Fiscal stimulus: no bazooka
According to a draft plan obtained by Bloomberg, a 28.1 trillion yen package, including 13.5 trillion yen of fiscal measures are being discussed by ruling party lawmakers today. The latter compromises of 3.4 trillion yen to improve demographics; 6.2 trillion yen for infrastructure; 1.3 trillion yen to mitigate Brexit risks and help smaller companies. Last but not least, 2.7 trillion yen is set aside for relief measures for Kumamoto quakes and 2011 Tohoku disaster. New spending for the current fiscal year is only around 4.6 trillion yen (1% GDP). Hence the positive impact on economic growth and inflation is likely to be small. The Japanese yen (JPY) gained by almost 50 pips to 102 against the US dollar as the size of extra spending was less than expected.
FX-Flash-JPY-100-to-104-range-2-August-2016.pdf (82 KB)

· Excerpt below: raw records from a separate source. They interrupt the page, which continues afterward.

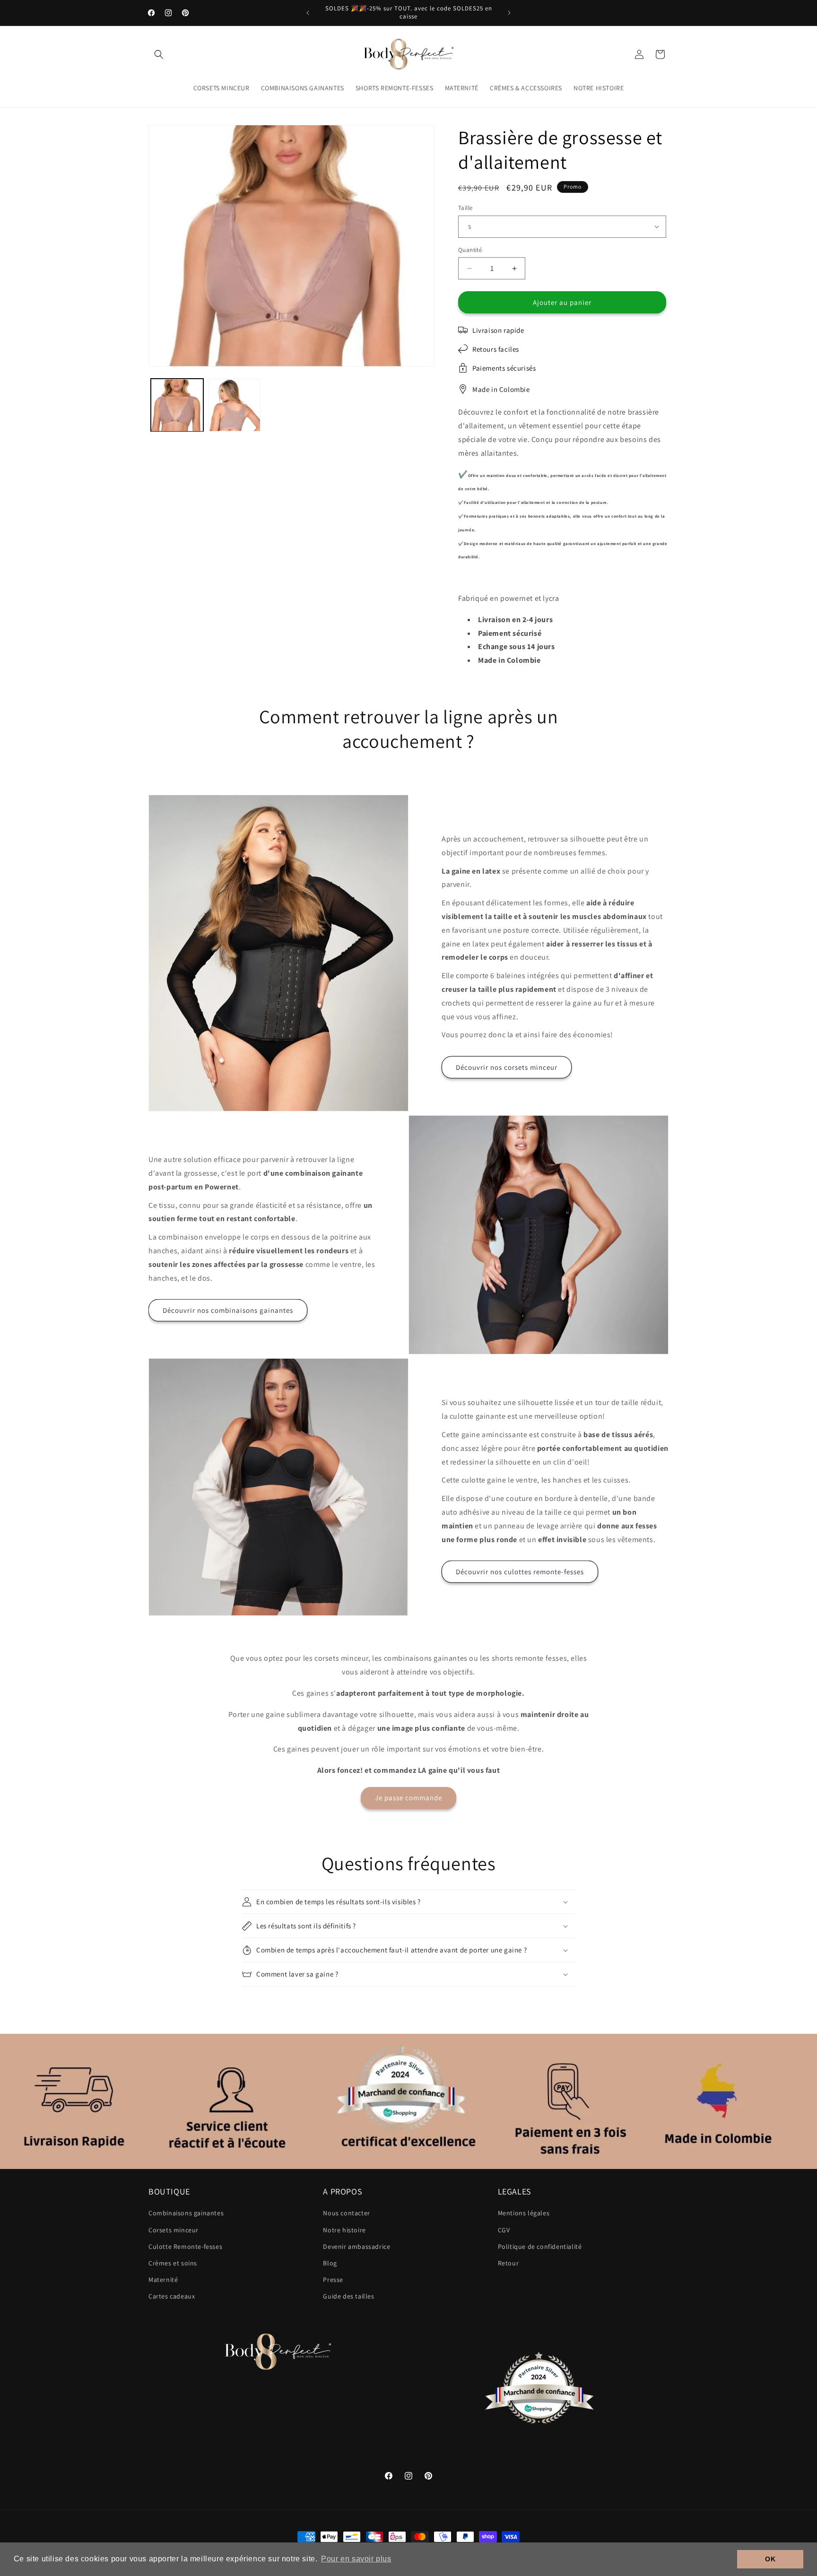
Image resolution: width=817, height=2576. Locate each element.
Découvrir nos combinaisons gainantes (228, 1310)
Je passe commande (408, 1797)
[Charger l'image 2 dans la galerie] (234, 405)
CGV (504, 2230)
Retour (508, 2263)
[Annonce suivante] (509, 13)
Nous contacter (346, 2213)
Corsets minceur (173, 2230)
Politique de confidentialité (540, 2246)
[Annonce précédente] (307, 13)
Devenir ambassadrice (356, 2246)
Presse (333, 2279)
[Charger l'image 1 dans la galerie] (177, 405)
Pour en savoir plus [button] (356, 2559)
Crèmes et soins (172, 2263)
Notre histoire (344, 2230)
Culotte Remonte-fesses (185, 2246)
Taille (465, 208)
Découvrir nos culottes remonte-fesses (520, 1571)
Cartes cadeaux (171, 2296)
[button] (158, 54)
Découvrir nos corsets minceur (506, 1067)
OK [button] (770, 2559)
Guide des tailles (348, 2296)
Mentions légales (524, 2213)
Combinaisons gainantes (186, 2213)
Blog (330, 2263)
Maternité (163, 2279)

USD/JPY new range of 100-104
Since the beginning of this week, the strength in the yen has paused around the 102 level against the US dollar. Real interest rate differentials between the US and Japan have stabilized and this has put a floor to USD/JPY. In addition, the Bank of Japan’s (BOJ) decision to double the US dollar lending facility has reduced the cost of USD hedging. As a result speculators find it less attractive to increase long yen positions. Hence we think that in the absence of sharp deterioration in risk sentiment and/or substantial declines in crude oil prices (we expect Brent crude oil to find some support around USD 40/barrel), we expect yen strength to be capped around the 100 level against the US dollar. Weakness in the yen is also likely to be supported by investors’ who were caught wrong-footed by the BoJ’s ‘inaction’ last week unwinding their short yen positions around the 104 level. Implied volatility in the yen has declined. Since last Friday, the demand to hedge further strength in the yen has increased but is showing some signs of stabilising. In short, we think that the yen is likely to trade within 100 to 104 in the coming weeks.